Sand animation first came to the forefront of the popular conscience around AI 150 as a performance-based kinetic art form in which the artist performed the sand animation in-person for a limited audience. The medium experienced a plateau over the following tens of AU before being propelled once again to the heights of popular spectacle first by the medium of cinema and later through the medium of telekinephotographic broadcasting from AI 280 through 350.
Originally during the pre-telekinephotocasting era, sand animation took the form of a large translucent screen on which the movement of sand occurred, often with the audience viewing on one side of the screen and the artist on the opposite side of the screen commonly out of view of the audience. These performances commonly took place accompanied by instrumental music, generally performed by live in-person musicians. The art form—originally conceptualized as a two-dimensional performance with the artist manipulating sand using various tools, brushes, or even their own hand—quickly adopted the use of complex arrays of surfaces over which the sand flowed, driving sand animation into the three-dimensional age. Cities including Requiem, Birdland, and Sonata were home to Illuminatia's most revolutionary and innovative sand animation artists during this era.

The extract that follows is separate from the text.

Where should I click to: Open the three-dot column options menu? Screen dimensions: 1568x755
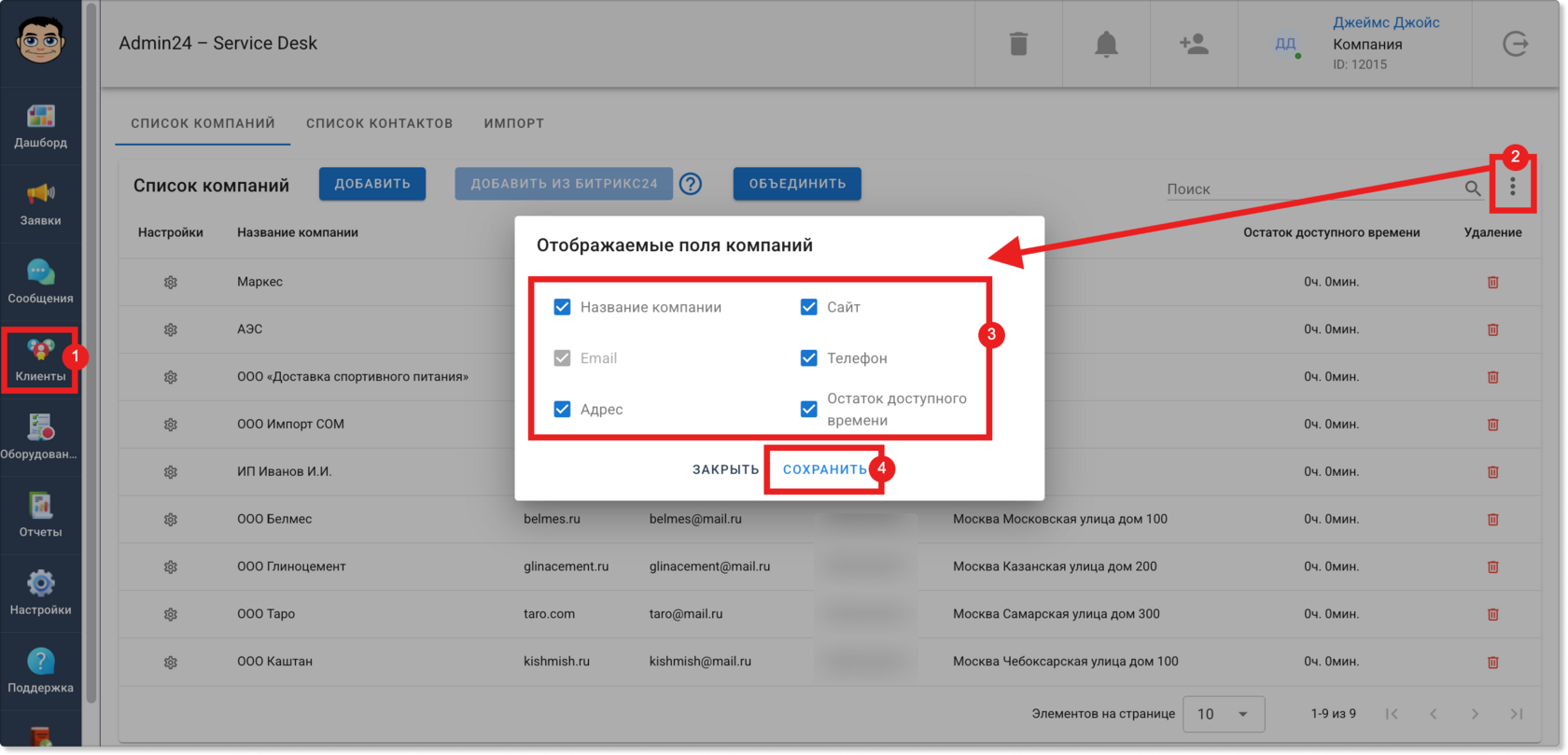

During its second surge of popularity, sand animation adopted techniques of increasing complexity, taking advantage of the medium of cinema and telekinephotocasting to convey diverse audience viewpoints to the viewer. Major telekinephotocasting networks including TI and GWB brought the art form to millions who otherwise could not access in-person performances.
Sand animation almost always utilizes sand of contrasting colors. Differentiated grain sizes are also used, allowing for sand that flows through constrictions and across surfaces at dissimilar rates and with disparate behaviors. The use of water to wet the sand across specific areas of the sand animation viewing surface is a practice that is used occasionally. For performances where the audience is capable of high visual acuity, either due to proximity or as the result of close-ups during filming and telekinephotocasting broadcasts, the use of different sand grain sizes and softer contrasts between colors can be enjoyed.